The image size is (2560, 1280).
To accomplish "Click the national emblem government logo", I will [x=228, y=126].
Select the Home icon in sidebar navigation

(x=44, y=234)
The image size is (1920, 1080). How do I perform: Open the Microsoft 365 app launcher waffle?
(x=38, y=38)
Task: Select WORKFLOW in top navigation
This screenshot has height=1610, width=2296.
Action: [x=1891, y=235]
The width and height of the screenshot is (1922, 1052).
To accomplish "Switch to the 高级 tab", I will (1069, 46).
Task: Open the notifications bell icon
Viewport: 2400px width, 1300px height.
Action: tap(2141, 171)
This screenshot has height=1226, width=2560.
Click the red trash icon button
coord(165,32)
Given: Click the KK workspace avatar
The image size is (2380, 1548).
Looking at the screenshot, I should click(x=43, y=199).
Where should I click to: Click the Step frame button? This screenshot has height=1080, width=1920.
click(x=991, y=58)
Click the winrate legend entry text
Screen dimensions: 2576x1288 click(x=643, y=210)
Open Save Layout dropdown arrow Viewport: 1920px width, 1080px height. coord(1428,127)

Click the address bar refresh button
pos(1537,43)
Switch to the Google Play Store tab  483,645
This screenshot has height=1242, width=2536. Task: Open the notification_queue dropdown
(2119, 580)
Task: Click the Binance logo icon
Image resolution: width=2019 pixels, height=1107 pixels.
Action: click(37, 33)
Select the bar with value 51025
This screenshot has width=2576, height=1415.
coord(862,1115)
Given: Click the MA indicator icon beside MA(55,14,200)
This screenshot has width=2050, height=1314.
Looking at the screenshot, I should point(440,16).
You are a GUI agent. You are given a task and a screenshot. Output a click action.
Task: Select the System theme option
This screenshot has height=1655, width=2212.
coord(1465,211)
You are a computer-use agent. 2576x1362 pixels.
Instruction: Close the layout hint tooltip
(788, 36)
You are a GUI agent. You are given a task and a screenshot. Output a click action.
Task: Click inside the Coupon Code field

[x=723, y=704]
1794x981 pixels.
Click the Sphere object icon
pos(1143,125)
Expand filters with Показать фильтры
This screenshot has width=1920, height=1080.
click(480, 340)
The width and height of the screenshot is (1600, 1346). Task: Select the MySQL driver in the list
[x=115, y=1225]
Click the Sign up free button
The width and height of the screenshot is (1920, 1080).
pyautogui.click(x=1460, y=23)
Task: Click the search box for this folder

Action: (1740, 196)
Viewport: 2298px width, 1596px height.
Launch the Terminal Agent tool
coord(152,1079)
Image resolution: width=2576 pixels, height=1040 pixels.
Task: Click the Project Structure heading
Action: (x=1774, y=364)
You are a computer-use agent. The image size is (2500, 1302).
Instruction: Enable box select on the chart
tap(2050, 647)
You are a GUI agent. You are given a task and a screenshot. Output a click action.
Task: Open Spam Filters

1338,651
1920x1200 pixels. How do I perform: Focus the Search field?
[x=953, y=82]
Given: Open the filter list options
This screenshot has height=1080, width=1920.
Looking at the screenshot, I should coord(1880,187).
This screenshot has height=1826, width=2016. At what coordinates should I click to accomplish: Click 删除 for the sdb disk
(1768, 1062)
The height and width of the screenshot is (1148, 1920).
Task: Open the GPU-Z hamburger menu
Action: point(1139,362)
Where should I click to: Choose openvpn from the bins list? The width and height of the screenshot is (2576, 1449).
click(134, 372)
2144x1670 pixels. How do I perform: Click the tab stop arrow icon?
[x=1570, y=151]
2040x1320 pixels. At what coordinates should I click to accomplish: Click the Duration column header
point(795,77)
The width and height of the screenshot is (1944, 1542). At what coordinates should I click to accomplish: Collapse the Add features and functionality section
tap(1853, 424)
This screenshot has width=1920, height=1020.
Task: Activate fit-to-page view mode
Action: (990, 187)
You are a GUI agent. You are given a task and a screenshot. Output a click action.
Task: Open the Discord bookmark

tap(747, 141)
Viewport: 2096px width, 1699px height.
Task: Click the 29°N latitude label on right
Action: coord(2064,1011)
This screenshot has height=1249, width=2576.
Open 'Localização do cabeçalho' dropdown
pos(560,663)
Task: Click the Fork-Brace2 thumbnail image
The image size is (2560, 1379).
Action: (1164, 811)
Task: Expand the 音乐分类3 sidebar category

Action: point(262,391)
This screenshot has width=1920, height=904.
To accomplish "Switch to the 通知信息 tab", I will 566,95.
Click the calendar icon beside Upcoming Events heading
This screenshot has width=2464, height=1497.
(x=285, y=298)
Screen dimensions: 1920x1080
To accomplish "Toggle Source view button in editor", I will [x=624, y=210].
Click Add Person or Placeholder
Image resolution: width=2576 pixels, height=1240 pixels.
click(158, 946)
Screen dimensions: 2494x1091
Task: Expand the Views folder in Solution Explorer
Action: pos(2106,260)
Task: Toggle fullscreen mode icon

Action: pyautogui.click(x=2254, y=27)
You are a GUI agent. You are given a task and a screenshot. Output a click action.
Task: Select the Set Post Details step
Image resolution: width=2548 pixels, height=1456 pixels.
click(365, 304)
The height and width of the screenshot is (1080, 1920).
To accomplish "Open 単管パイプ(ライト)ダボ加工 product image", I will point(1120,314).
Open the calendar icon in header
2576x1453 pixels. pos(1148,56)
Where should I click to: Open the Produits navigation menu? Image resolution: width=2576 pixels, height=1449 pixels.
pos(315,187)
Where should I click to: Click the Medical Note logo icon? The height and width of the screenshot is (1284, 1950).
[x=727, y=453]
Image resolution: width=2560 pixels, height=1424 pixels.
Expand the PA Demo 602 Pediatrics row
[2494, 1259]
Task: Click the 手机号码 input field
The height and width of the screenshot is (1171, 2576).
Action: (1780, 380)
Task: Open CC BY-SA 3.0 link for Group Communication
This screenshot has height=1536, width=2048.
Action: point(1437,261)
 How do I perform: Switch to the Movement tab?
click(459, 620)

- **Your goal**
Above are the records; restate each one exactly.

- **Result of the exercise**
The image size is (2560, 1280).
To accomplish "Click the national emblem government logo", I will [x=228, y=126].
Select the Home icon in sidebar navigation

(x=44, y=234)
The image size is (1920, 1080). How do I perform: Open the Microsoft 365 app launcher waffle?
(x=38, y=38)
Task: Select WORKFLOW in top navigation
This screenshot has height=1610, width=2296.
Action: [x=1891, y=235]
The width and height of the screenshot is (1922, 1052).
To accomplish "Switch to the 高级 tab", I will (1069, 46).
Task: Open the notifications bell icon
Viewport: 2400px width, 1300px height.
Action: tap(2141, 171)
This screenshot has height=1226, width=2560.
Click the red trash icon button
coord(165,32)
Given: Click the KK workspace avatar
The image size is (2380, 1548).
Looking at the screenshot, I should click(x=43, y=199).
Where should I click to: Click the Step frame button? This screenshot has height=1080, width=1920.
click(x=991, y=58)
Click the winrate legend entry text
Screen dimensions: 2576x1288 click(x=643, y=210)
Open Save Layout dropdown arrow Viewport: 1920px width, 1080px height. coord(1428,127)

Click the address bar refresh button
pos(1537,43)
Switch to the Google Play Store tab  483,645
This screenshot has height=1242, width=2536. Task: Open the notification_queue dropdown
(2119, 580)
Task: Click the Binance logo icon
Image resolution: width=2019 pixels, height=1107 pixels.
Action: click(37, 33)
Select the bar with value 51025
This screenshot has width=2576, height=1415.
coord(862,1115)
Given: Click the MA indicator icon beside MA(55,14,200)
This screenshot has width=2050, height=1314.
Looking at the screenshot, I should point(440,16).
You are a GUI agent. You are given a task and a screenshot. Output a click action.
Task: Select the System theme option
This screenshot has height=1655, width=2212.
coord(1465,211)
You are a computer-use agent. 2576x1362 pixels.
Instruction: Close the layout hint tooltip
(788, 36)
You are a GUI agent. You are given a task and a screenshot. Output a click action.
Task: Click inside the Coupon Code field

[x=723, y=704]
1794x981 pixels.
Click the Sphere object icon
pos(1143,125)
Expand filters with Показать фильтры
This screenshot has width=1920, height=1080.
click(480, 340)
The width and height of the screenshot is (1600, 1346). Task: Select the MySQL driver in the list
[x=115, y=1225]
Click the Sign up free button
The width and height of the screenshot is (1920, 1080).
pyautogui.click(x=1460, y=23)
Task: Click the search box for this folder

Action: (1740, 196)
Viewport: 2298px width, 1596px height.
Launch the Terminal Agent tool
coord(152,1079)
Image resolution: width=2576 pixels, height=1040 pixels.
Task: Click the Project Structure heading
Action: (x=1774, y=364)
You are a computer-use agent. The image size is (2500, 1302).
Instruction: Enable box select on the chart
tap(2050, 647)
You are a GUI agent. You are given a task and a screenshot. Output a click action.
Task: Open Spam Filters

1338,651
1920x1200 pixels. How do I perform: Focus the Search field?
[x=953, y=82]
Given: Open the filter list options
This screenshot has height=1080, width=1920.
Looking at the screenshot, I should coord(1880,187).
This screenshot has height=1826, width=2016. At what coordinates should I click to accomplish: Click 删除 for the sdb disk
(1768, 1062)
The height and width of the screenshot is (1148, 1920).
Task: Open the GPU-Z hamburger menu
Action: point(1139,362)
Where should I click to: Choose openvpn from the bins list? The width and height of the screenshot is (2576, 1449).
click(134, 372)
2144x1670 pixels. How do I perform: Click the tab stop arrow icon?
[x=1570, y=151]
2040x1320 pixels. At what coordinates should I click to accomplish: Click the Duration column header
point(795,77)
The width and height of the screenshot is (1944, 1542). At what coordinates should I click to accomplish: Collapse the Add features and functionality section
tap(1853, 424)
This screenshot has width=1920, height=1020.
Task: Activate fit-to-page view mode
Action: (990, 187)
You are a GUI agent. You are given a task and a screenshot. Output a click action.
Task: Open the Discord bookmark

tap(747, 141)
Viewport: 2096px width, 1699px height.
Task: Click the 29°N latitude label on right
Action: coord(2064,1011)
This screenshot has height=1249, width=2576.
Open 'Localização do cabeçalho' dropdown
pos(560,663)
Task: Click the Fork-Brace2 thumbnail image
The image size is (2560, 1379).
Action: (1164, 811)
Task: Expand the 音乐分类3 sidebar category

Action: point(262,391)
This screenshot has width=1920, height=904.
To accomplish "Switch to the 通知信息 tab", I will 566,95.
Click the calendar icon beside Upcoming Events heading
This screenshot has width=2464, height=1497.
(x=285, y=298)
Screen dimensions: 1920x1080
To accomplish "Toggle Source view button in editor", I will [x=624, y=210].
Click Add Person or Placeholder
Image resolution: width=2576 pixels, height=1240 pixels.
click(158, 946)
Screen dimensions: 2494x1091
Task: Expand the Views folder in Solution Explorer
Action: pos(2106,260)
Task: Toggle fullscreen mode icon

Action: pyautogui.click(x=2254, y=27)
You are a GUI agent. You are given a task and a screenshot. Output a click action.
Task: Select the Set Post Details step
Image resolution: width=2548 pixels, height=1456 pixels.
click(365, 304)
The height and width of the screenshot is (1080, 1920).
To accomplish "Open 単管パイプ(ライト)ダボ加工 product image", I will point(1120,314).
Open the calendar icon in header
2576x1453 pixels. pos(1148,56)
Where should I click to: Open the Produits navigation menu? Image resolution: width=2576 pixels, height=1449 pixels.
pos(315,187)
Where should I click to: Click the Medical Note logo icon? The height and width of the screenshot is (1284, 1950).
[x=727, y=453]
Image resolution: width=2560 pixels, height=1424 pixels.
Expand the PA Demo 602 Pediatrics row
[2494, 1259]
Task: Click the 手机号码 input field
The height and width of the screenshot is (1171, 2576).
Action: (1780, 380)
Task: Open CC BY-SA 3.0 link for Group Communication
This screenshot has height=1536, width=2048.
Action: point(1437,261)
 How do I perform: Switch to the Movement tab?
click(459, 620)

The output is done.